- PROVIDED INFORMATION
+ + + + +

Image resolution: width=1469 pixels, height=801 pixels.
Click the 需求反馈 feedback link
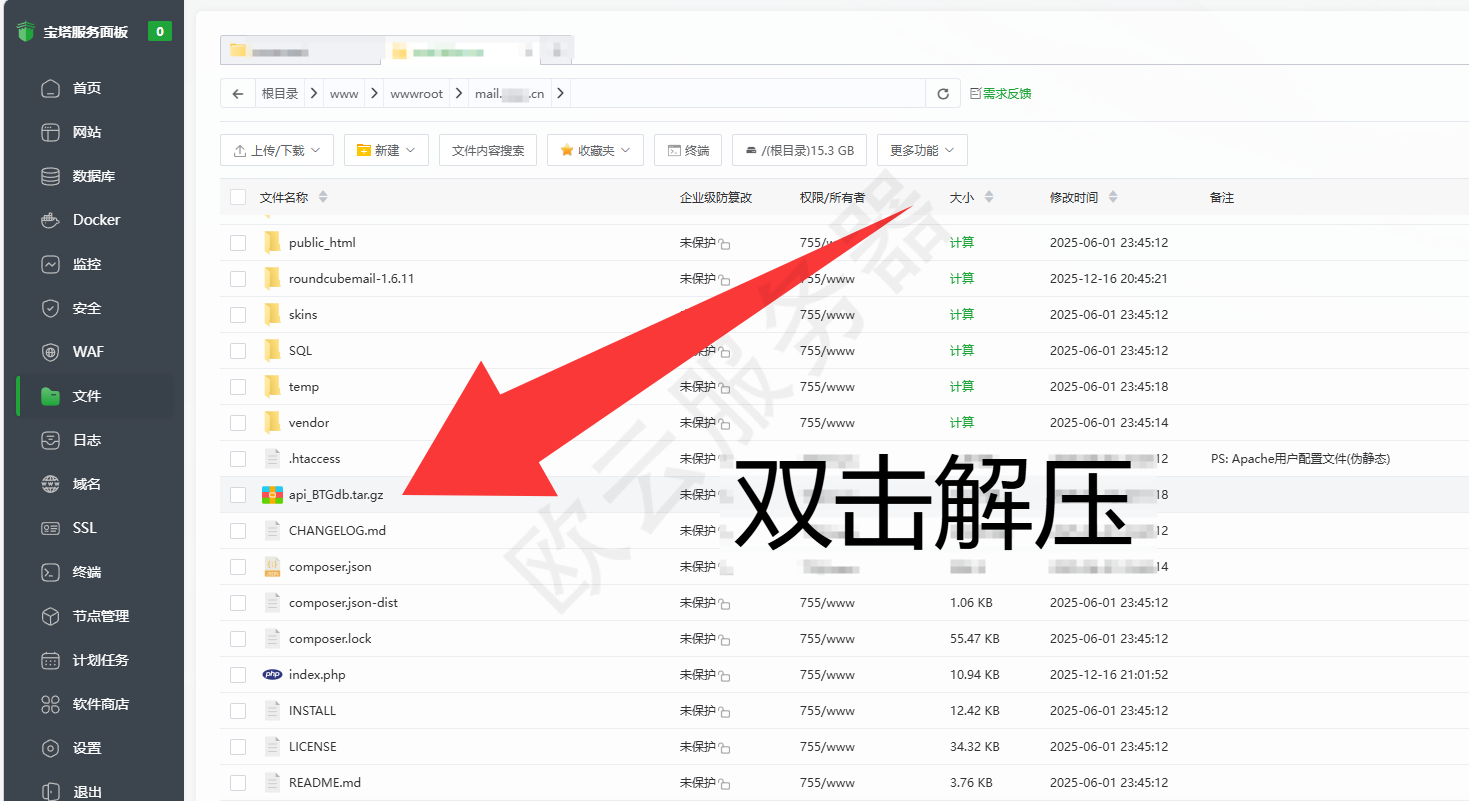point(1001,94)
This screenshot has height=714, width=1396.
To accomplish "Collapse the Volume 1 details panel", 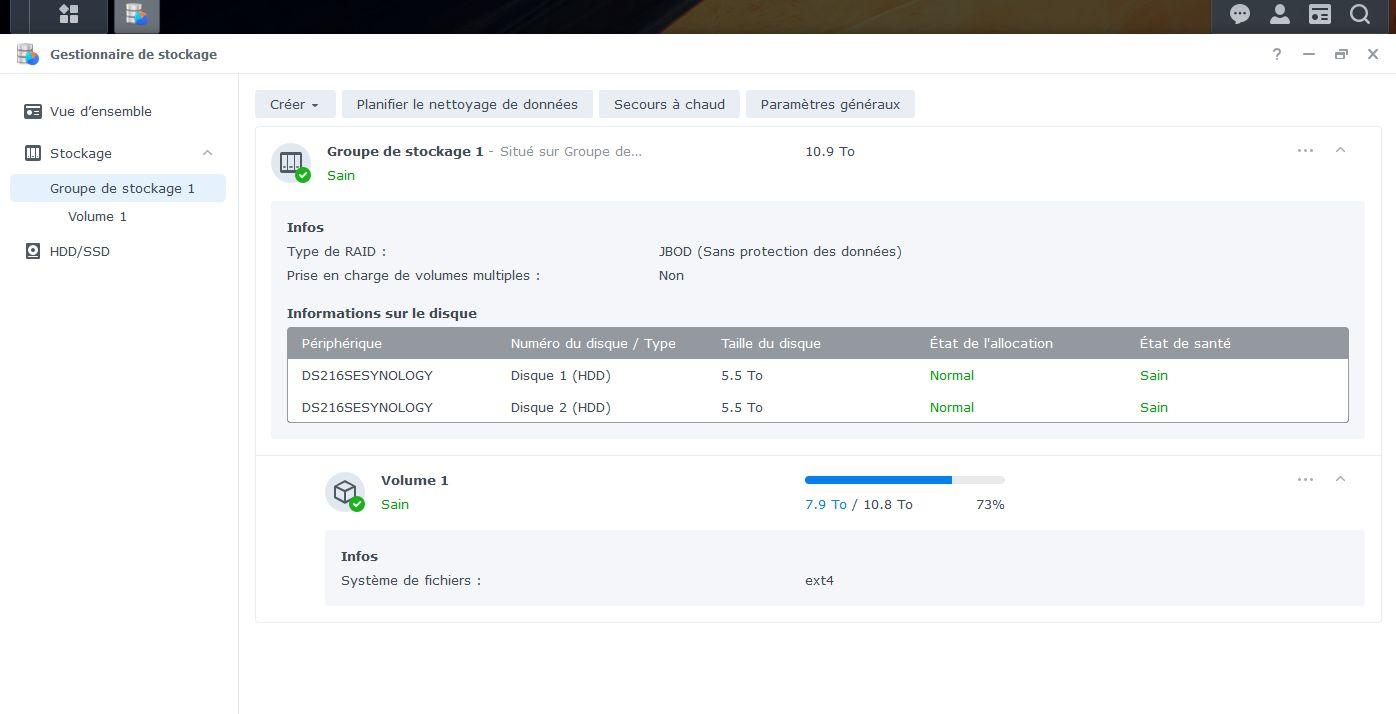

+ + + + +

- EXERCISE REQUIREMENTS
Take every line above that includes the string "height" and return it.

- YOUR RESPONSE
Image resolution: width=1469 pixels, height=801 pixels.
This screenshot has height=714, width=1396.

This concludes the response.